拠所
「やつの目的はおそらく、群体船の掌握だろうな……あの規模の墜落を見ていないはずがない。見ていなければ、キュステア達を狙ったことに説明もつかない……」
レドクスはまだ目を覚ます様子のないキュステアの手を握ったまま言った。
「なんだ、群体船って?」
「我々の……ヴォイドの住処だ。先程墜落した。再び起動させるには、上位種……つまり我かヴィーチェの遺伝子が必要だ。だからあいつは……」
ぎりり、と歯ぎしりの音が響いた。
「つまり、さっきの化け物がその群体船とやらにたどり着くとまずいってことかい?」
と、大取が尋ねる。
「間違いなく、奴は……イドスは群体船を使ってこの星の生命体全てを食い尽くすだろう。我らは出来なかった。だから奴はそれを上位種に成り代わって行おうとしている……我が妻を食らって……!」
「なるほど。じゃあ止めないとな。場所はわかるか?」
「止める……?お前が?」
「当たり前だろ。こちとら一応ヒーローやってんだ。」
「ヒーロー、か……お前は強いな。自分の役割を信じ、迷わない。なぁ、我はどうすればいい?住処を破壊し、妻を失い……戻る場所は……どこにある……?」
「その子さ、お前の娘なんだろ」と、シオンはキュステアを指す。
「ああ」
「なら守ってやれよ。

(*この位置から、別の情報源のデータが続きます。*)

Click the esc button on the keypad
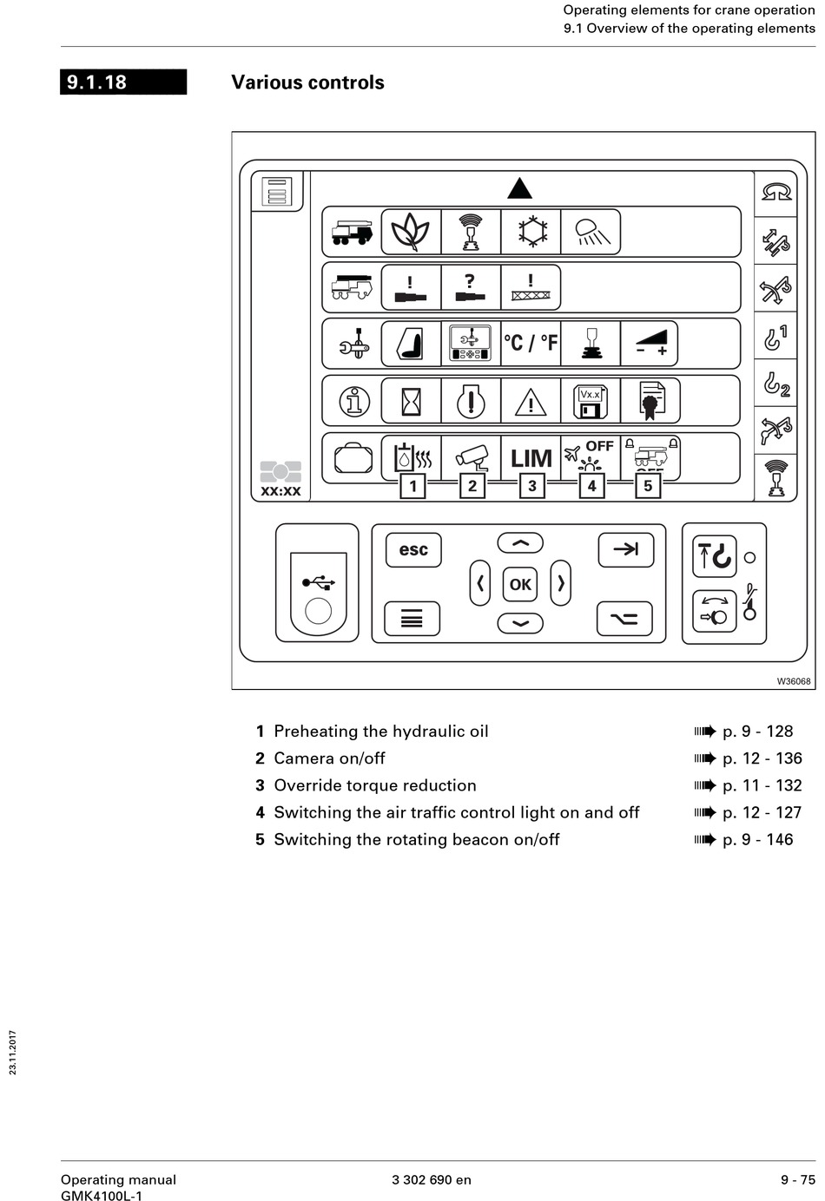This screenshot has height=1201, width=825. (413, 550)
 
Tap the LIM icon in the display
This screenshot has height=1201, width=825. (531, 457)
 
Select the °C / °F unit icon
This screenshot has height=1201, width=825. (531, 343)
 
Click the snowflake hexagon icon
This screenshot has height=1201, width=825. (531, 231)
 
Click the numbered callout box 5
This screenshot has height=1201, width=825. (648, 486)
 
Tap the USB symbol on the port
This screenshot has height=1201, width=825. (319, 582)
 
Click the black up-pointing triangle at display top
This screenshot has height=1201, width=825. (519, 188)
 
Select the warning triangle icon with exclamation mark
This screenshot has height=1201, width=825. (531, 402)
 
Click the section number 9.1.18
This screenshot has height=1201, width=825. (97, 82)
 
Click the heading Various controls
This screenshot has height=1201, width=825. (307, 82)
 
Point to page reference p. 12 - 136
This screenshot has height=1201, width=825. (762, 758)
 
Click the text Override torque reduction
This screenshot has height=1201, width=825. (375, 785)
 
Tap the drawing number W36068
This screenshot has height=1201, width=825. (793, 681)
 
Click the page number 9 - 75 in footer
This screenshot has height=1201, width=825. (797, 1179)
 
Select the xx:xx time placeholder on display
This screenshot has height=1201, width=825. (280, 491)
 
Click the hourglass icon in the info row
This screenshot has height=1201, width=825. (411, 402)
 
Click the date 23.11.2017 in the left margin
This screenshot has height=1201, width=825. (13, 1052)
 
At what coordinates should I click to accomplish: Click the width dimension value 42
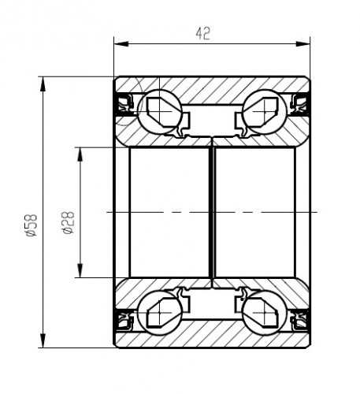pyautogui.click(x=203, y=33)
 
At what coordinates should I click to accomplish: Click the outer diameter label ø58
pyautogui.click(x=32, y=225)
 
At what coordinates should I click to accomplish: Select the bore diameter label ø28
pyautogui.click(x=68, y=222)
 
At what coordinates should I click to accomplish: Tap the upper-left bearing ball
pyautogui.click(x=160, y=111)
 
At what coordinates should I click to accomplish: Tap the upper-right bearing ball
pyautogui.click(x=264, y=111)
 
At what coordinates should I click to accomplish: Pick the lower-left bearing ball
pyautogui.click(x=160, y=313)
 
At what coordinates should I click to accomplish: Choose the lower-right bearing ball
pyautogui.click(x=264, y=313)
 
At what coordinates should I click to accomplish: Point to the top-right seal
pyautogui.click(x=299, y=104)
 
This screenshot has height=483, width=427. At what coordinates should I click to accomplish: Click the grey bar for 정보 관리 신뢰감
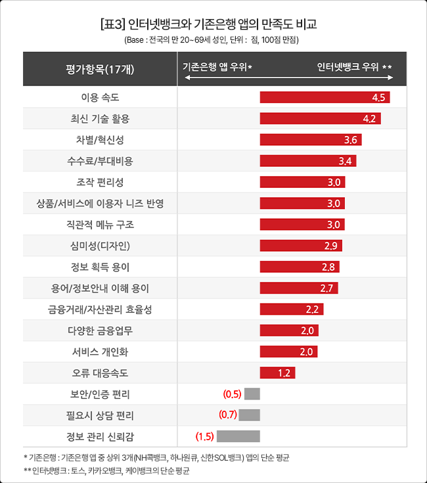(238, 436)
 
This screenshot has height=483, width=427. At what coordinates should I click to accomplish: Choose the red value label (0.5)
(233, 394)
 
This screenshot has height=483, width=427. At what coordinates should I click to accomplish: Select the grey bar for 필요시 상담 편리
(249, 415)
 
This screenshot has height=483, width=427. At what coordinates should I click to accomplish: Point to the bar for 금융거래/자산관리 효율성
(291, 310)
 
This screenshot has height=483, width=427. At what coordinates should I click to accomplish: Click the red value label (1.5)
(205, 436)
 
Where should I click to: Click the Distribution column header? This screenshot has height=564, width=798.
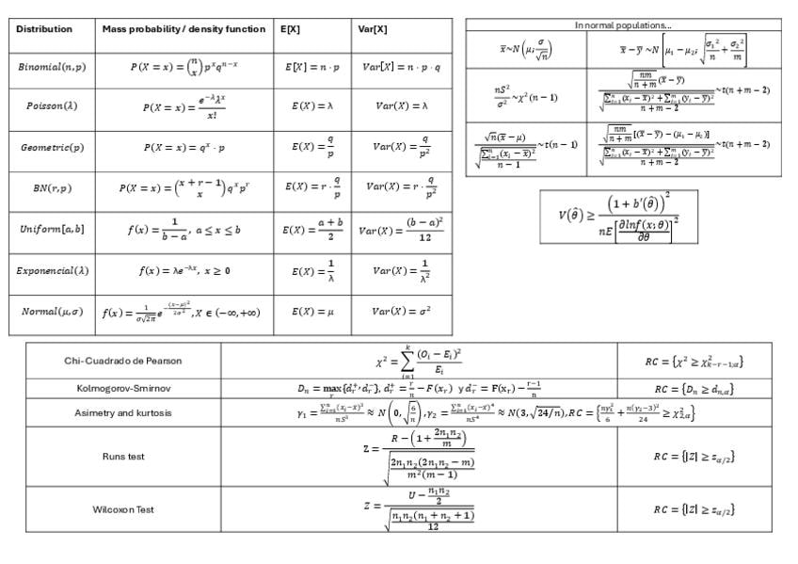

その子がいる場所がお前の居場所だろ。」
「そうだな……この子が……キュステアが、我の最後の拠り所だ。」
レドクスは呟き、立ち上がる。
「我も連れていけ。この子のいるべき場所は、我が守る」
「そうか。なら頼むぜ。」
シオンはチェンジャーのボタンを押し、話しかける。
「と、いうわけだ。さてらいと!超特急で頼む」
『もう向かってるよ!』
モーター音と共に、バイク形態のサテライトがシオンたちの前で急停車した。